Supplied records:
*** Begin section ***
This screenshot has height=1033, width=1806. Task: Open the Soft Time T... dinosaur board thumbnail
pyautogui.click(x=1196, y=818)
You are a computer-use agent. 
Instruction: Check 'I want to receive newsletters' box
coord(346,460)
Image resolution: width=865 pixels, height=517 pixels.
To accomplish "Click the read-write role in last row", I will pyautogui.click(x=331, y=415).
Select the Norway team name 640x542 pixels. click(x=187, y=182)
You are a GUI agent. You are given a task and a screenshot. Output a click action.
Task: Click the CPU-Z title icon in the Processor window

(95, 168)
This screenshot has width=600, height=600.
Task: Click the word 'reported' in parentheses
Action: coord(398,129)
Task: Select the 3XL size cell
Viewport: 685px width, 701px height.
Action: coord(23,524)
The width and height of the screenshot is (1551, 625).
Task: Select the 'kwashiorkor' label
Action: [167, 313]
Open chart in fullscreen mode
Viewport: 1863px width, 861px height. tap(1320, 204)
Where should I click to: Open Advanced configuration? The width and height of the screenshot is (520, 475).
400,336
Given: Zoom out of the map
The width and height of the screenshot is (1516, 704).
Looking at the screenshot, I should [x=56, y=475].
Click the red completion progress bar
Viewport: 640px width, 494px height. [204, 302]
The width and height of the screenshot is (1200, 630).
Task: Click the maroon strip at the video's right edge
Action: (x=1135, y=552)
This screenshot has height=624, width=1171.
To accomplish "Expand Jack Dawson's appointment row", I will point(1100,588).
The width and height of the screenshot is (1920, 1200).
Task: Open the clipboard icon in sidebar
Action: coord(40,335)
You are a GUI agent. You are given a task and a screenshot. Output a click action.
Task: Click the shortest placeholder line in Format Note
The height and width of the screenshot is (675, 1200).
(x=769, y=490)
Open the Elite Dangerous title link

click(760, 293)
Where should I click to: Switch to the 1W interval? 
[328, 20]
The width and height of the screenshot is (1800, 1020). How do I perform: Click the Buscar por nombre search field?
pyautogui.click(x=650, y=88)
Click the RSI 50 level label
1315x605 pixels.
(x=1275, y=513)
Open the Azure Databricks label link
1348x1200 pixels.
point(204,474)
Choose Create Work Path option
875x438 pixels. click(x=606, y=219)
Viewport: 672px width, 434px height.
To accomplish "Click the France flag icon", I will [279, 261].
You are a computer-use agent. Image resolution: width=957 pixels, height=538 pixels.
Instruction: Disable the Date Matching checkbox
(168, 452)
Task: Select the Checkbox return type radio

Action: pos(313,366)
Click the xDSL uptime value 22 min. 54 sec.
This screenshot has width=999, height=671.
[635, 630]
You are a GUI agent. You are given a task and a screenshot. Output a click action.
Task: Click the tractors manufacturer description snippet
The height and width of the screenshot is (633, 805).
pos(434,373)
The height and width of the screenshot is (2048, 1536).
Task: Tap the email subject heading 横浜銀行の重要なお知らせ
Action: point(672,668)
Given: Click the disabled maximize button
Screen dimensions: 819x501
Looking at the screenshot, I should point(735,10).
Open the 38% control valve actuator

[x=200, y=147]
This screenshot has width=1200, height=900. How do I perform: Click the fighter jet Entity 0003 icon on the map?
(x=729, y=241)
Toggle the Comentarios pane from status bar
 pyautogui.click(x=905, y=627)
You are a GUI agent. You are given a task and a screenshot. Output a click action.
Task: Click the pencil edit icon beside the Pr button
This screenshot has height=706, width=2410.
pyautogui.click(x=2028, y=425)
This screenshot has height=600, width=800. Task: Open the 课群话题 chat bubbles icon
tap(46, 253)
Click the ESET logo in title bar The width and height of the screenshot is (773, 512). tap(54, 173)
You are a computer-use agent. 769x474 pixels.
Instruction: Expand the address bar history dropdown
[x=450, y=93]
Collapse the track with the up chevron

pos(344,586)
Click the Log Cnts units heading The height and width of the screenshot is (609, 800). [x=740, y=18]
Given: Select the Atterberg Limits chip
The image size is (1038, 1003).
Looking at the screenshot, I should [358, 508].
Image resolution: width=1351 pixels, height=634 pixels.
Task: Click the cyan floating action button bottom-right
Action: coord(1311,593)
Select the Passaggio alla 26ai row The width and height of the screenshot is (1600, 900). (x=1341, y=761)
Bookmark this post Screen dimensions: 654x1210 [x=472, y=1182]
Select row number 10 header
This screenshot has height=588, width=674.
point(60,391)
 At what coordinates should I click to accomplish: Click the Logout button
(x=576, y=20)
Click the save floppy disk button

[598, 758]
*** End section ***
Work instruction:
What lines hold the string "computer"? Pick them out of the data.

Solution to this problem:
You are a computer-use agent. 
You are a computer-use agent. Image resolution: width=957 pixels, height=538 pixels.
You are a computer-use agent. 769x474 pixels.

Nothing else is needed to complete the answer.